Participants will be able to come and go for the first few days of the program but then the two-week quarantine will begin, according to Laura Thielen, executive director of Partners In Care, which coordinates Oahu’s homeless services. At that point, if they leave, they won’t be able to come back.
POST will open in other locations throughout the island, according to Lambert, but he wouldn’t say where.
Those who complete the 15-day quarantine at a POST location without symptoms will be moved to a larger “blue site” for people considered “low risk,” Lambert said. At that location, which he did not identify, social service providers will work to connect clients to shelters.

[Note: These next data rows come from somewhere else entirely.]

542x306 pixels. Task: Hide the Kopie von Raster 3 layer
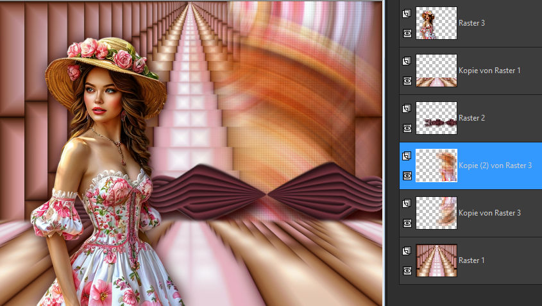click(407, 223)
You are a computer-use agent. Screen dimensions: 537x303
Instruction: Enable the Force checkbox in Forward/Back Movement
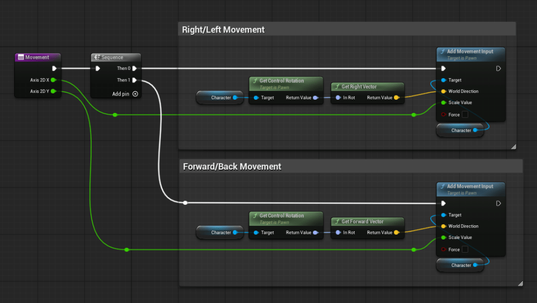tap(465, 249)
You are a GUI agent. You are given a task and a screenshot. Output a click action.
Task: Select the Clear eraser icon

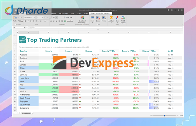coord(117,18)
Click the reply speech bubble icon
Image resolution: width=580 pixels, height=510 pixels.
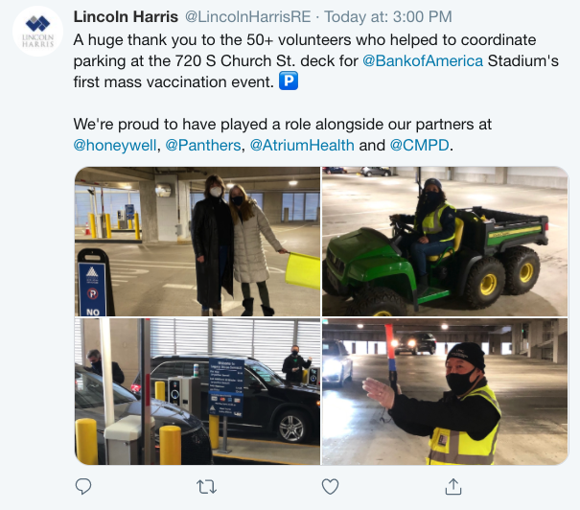tap(83, 486)
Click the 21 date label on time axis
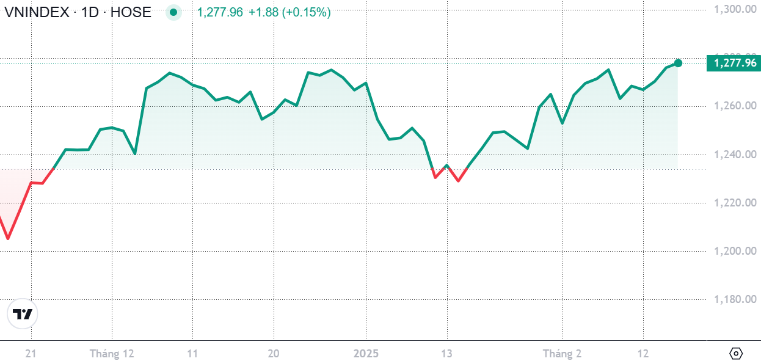761x361 pixels. [x=31, y=354]
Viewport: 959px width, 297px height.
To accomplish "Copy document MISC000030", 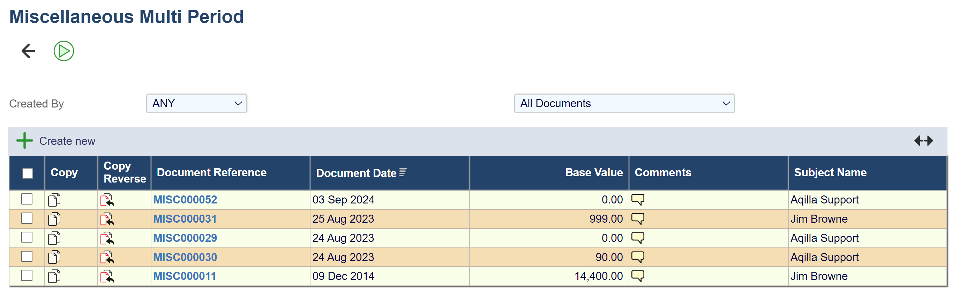I will tap(54, 257).
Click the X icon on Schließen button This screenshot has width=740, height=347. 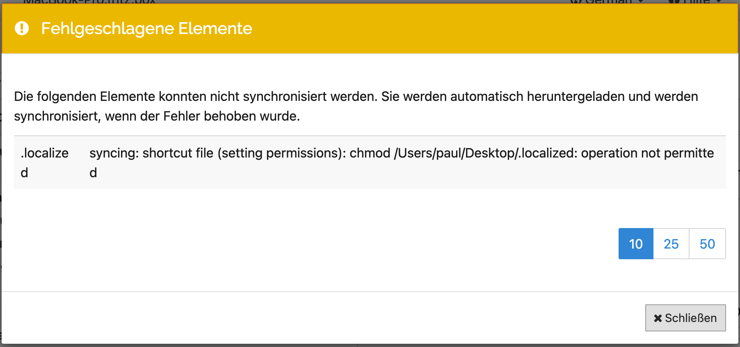(658, 318)
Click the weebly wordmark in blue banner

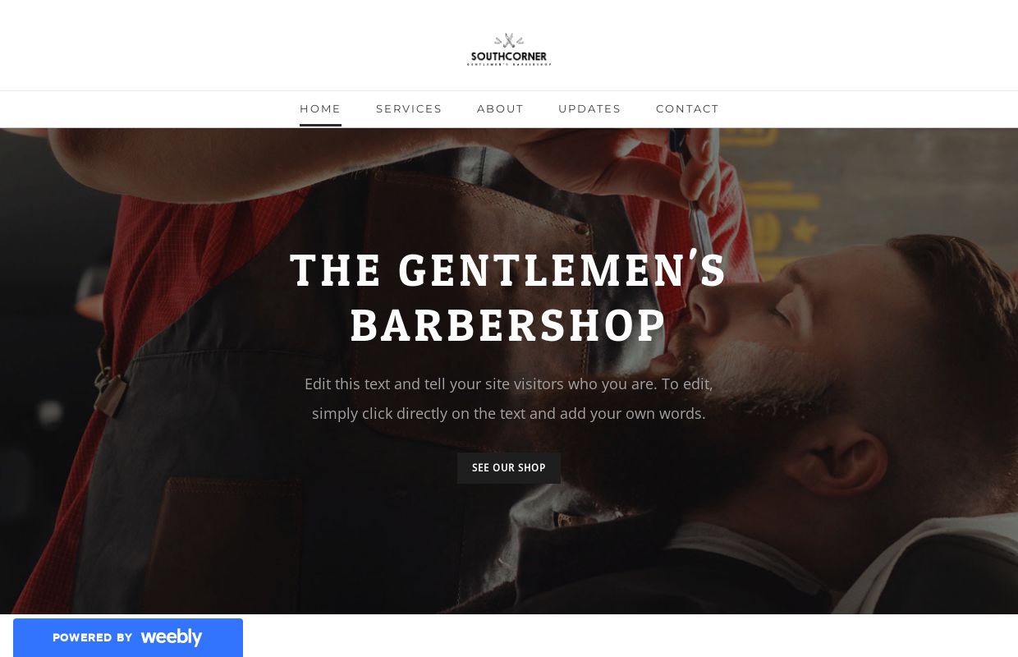coord(171,637)
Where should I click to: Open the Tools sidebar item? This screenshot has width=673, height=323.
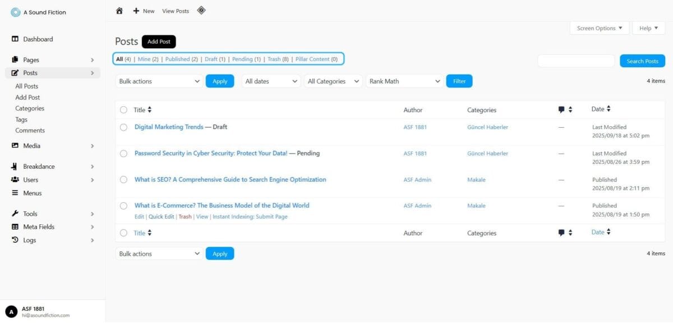pos(30,214)
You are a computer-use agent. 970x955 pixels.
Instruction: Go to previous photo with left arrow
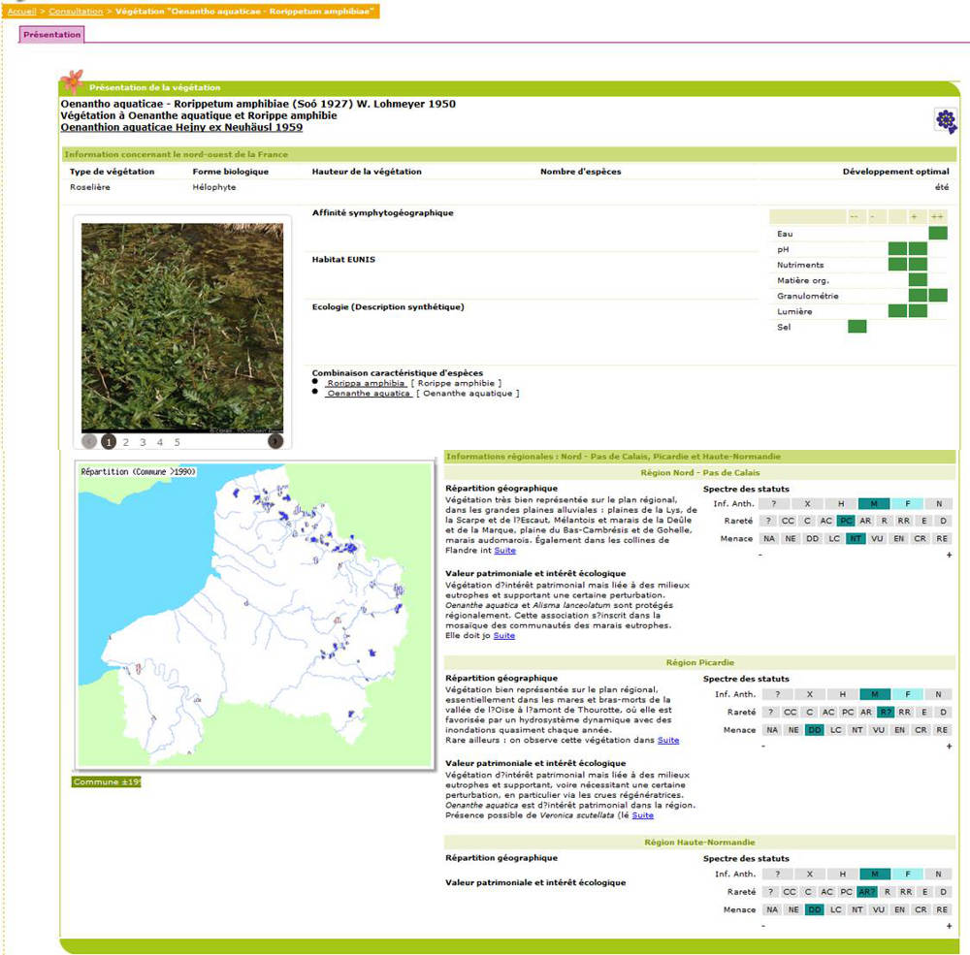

“Right now, some of our shelter services are apprehensive about taking people directly from the street out of fear of bringing COVID into the shelter,” Lambert said.
The “blue site” will also be a set of tents but will have looser restrictions, according to Honolulu Housing Director Marc Alexander.
One obstacle is that the shelters are already overwhelmed. Oahu’s shelters are reducing their capacity to allow for more social distancing in their facilities and say they’re desperate for the state to immediately open up more shelter options. The Institute for Human Services, for instance, has halted new intakes entirely, its director said last week.
“If this helps them allay that fear and feel really safe and hopefully get connected with (a service provider), that’s the best case scenario we can get from this.” — Laura Thielen, Partners In Care
Service providers are working to place current shelter occupants into actual housing to free up shelter space, according to Thielen.
It’s unclear how long participants could end up staying at the blue site if there is a holdup in creating shelter space, according to Alexander. He said officials intend to open a new shelter facility “soon.”
Thielen is hoping POST can help unsheltered homeless people, many of whom are scared amid news of the virus and may have been resistant to accepting help before.
“If this helps them allay that fear and feel really safe and hopefully get connected with (a service provider), that’s the best case scenario we can get from this,” she said.
To pay for the COVID-19 tent program, Honolulu is repurposing some of the $6 million in state ohana zone funding that was intended for HONU, its homeless navigation center. Through that program, homeless people who might have received a ticket from police for obstructing a sidewalk could instead accept transportation to HONU.
The facility provided overnight shelter and connections to housing, among other services. Since it opened in December, Lambert said HONU has placed about 300 people into housing.
HONU is now on pause as tents and personnel shift to the POST program.
“We are hoping that federal monies will become available so the HONU project can be replenished, at least financially, and once we get out of COVID, we can go back to our previous mission,” Lambert said.